President Adama Barrow promised something better on the campaign trail. Amidst the tribalism, dog whistles, and the crude rhetoric was a promise that he would be a pragmatic politician looking out for regular people. What we have now, however, is a man who would be king. Further, the institutions of our government, our courts, our system of states, our free press, and our voters, are not going to abide by it. Gambians feared such a man; they knew the tyranny of the dictator and chose to rebel through the ballot box. These people set out to establish a democratic order, built to ensure another dictatorship would never happen on these shores.
These are the stakes, and the people sense there is much fight out there amongst a populace intent on making sure Gambia remains a nation of laws.
The question is this: why can the President not act on corruption and political racketeering?
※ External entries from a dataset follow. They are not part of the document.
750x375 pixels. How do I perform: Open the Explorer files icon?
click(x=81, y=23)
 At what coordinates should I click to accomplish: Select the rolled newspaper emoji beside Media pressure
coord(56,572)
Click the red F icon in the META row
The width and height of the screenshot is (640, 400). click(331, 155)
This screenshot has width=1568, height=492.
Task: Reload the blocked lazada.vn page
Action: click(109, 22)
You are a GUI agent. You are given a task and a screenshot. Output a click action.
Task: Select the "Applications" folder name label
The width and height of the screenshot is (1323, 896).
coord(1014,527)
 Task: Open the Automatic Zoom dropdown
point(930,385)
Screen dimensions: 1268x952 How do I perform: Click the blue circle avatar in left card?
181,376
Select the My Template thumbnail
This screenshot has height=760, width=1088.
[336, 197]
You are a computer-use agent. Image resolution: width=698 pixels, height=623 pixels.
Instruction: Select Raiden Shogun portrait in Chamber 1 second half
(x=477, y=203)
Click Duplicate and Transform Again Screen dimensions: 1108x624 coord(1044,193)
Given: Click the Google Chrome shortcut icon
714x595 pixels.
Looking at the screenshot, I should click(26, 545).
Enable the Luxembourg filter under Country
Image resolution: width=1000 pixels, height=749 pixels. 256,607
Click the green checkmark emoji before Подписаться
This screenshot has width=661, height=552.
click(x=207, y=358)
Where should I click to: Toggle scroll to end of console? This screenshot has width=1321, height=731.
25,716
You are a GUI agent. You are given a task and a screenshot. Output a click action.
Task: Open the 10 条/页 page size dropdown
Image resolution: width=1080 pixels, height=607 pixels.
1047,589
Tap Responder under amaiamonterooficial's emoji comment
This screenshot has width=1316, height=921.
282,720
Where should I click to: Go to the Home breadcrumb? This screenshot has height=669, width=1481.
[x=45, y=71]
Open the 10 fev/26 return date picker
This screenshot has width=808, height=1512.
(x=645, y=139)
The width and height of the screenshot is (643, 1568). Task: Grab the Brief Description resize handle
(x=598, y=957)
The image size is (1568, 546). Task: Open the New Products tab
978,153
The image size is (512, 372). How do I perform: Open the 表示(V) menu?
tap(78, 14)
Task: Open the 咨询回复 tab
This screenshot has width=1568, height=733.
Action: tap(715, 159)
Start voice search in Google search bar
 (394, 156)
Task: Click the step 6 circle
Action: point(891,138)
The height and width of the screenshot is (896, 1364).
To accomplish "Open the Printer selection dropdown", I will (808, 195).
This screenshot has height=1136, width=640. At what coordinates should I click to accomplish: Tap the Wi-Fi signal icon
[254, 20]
Why can he not apply the levers provided by the constitutional, political, and personal soft power to weed his government of these corrupt maniacs on steroids, irrespective of rank, who are busy stealing money from indigent farmers? Why do the citizens not target these corrupt men and women, regardless of their stature, and lock them up in Mile 2 Central Prison? Why do they not move them to solitary confinement at Jesuwang Prison and drive them overnight on the back of a Toyota Land Cruiser, only to charge them at the Kanifing Court to ensure they are remanded without bail for a few weeks just to prove a point? Gambians cannot sit back and cheer when the very pillar of nationhood threatens our very sustenance.